Israel deporta a los activistas brasileño y español de la Flotilla Global Sumud
Thiago Ávila y Saif Abu Keshek fueron deportados de Israel tras ser detenidos en aguas internacionales cuando intentaban llevar ayuda humanitaria a la Franja de Gaza.
Detención en aguas internacionales
El ejército israelí interceptó la flotilla humanitaria Global Sumud el 30 de abril frente a las costas de Grecia. Los activistas Thiago Ávila, de Brasil, y Saif Abu Keshek, de nacionalidad española, fueron trasladados a Israel para ser interrogados. El resto de los activistas fueron llevados a la isla griega de Creta y puestos en libertad.
Reacción de los gobiernos y la ONU
El ministro de Asuntos Exteriores español, José Manuel Albares, indicó que Abu Keshek volaba hacia España. La esposa de Ávila confirmó que el activista estaba en El Cairo. El gobierno español declaró la detención como ilegal y fuera de toda jurisdicción. La ONU exigió su liberación inmediata. España, Brasil y Naciones Unidas solicitaron la rápida liberación de los detenidos.
Contexto de la flotilla humanitaria
La flotilla Global Sumud, formada por unas cincuenta embarcaciones, zarpó de Francia, España e Italia con el objetivo de romper el bloqueo israelí de Gaza y entregar ayuda humanitaria al territorio palestino.
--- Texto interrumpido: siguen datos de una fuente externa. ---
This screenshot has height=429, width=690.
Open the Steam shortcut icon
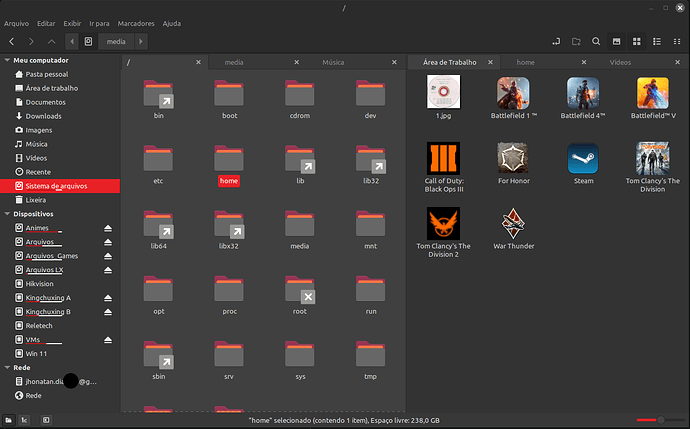click(583, 160)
Israel controla todos los puntos de entrada a Gaza, que permanece bajo bloqueo desde 2007. Un primer viaje de la flotilla el año pasado también fue interceptado por las fuerzas israelíes.
Denuncias de malos tratos durante la detención
La oenegé israelí Adalah, que representó legalmente a los activistas, denunció malos tratos, abusos psicológicos, interrogatorios de ocho horas, iluminación potente en la celda 24 horas al día, aislamiento total y desplazamientos con los ojos vendados. Adalah calificó las acciones de las autoridades israelíes como un ataque punitivo contra una misión civil y un intento de suprimir la solidaridad global con los palestinos en Gaza. Las autoridades israelíes rechazaron estas acusaciones. Según la diplomacia española, Israel no proporcionó ninguna prueba del presunto vínculo de Abu Keshek con Hamás.